• [Exercise aim] Start at the line that contains "Reject All (54, 2564)". Repeat it and each line after it, exactly, up to and including the final line of the data.

[Collected data]
________________________________________

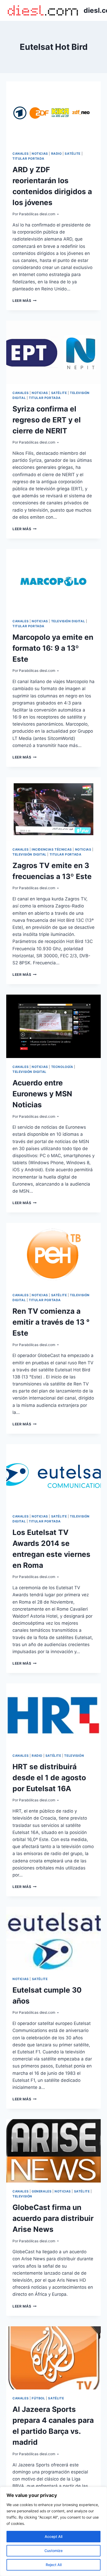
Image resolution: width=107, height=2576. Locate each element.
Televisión (74, 1756)
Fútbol (38, 2398)
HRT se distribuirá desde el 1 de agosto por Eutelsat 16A (49, 1777)
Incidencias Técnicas (52, 849)
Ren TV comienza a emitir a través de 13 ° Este (51, 1322)
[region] (53, 2531)
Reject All (54, 2564)
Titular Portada (28, 158)
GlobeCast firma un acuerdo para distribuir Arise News (52, 2218)
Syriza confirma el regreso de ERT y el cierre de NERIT (46, 419)
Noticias (40, 154)
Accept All (53, 2536)
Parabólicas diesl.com (37, 214)
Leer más (24, 300)
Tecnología (62, 1067)
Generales (41, 2191)
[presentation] (53, 113)
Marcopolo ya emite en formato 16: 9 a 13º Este (52, 648)
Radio (56, 154)
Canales (20, 154)
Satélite (73, 154)
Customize (53, 2550)
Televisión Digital (68, 621)
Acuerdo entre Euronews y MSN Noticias (42, 1093)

________________________________________

• [Finished exercise]
Reject All (54, 2564)
Titular Portada (28, 158)
GlobeCast firma un acuerdo para distribuir Arise News (52, 2218)
Syriza confirma el regreso de ERT y el cierre de NERIT (46, 419)
Noticias (40, 154)
Accept All (53, 2536)
Parabólicas diesl.com (37, 214)
Leer más (24, 300)
Tecnología (62, 1067)
Generales (41, 2191)
[presentation] (53, 113)
Marcopolo ya emite en formato 16: 9 a 13º Este (52, 648)
Radio (56, 154)
Canales (20, 154)
Satélite (73, 154)
Customize (53, 2550)
Televisión Digital (68, 621)
Acuerdo entre Euronews y MSN Noticias (42, 1093)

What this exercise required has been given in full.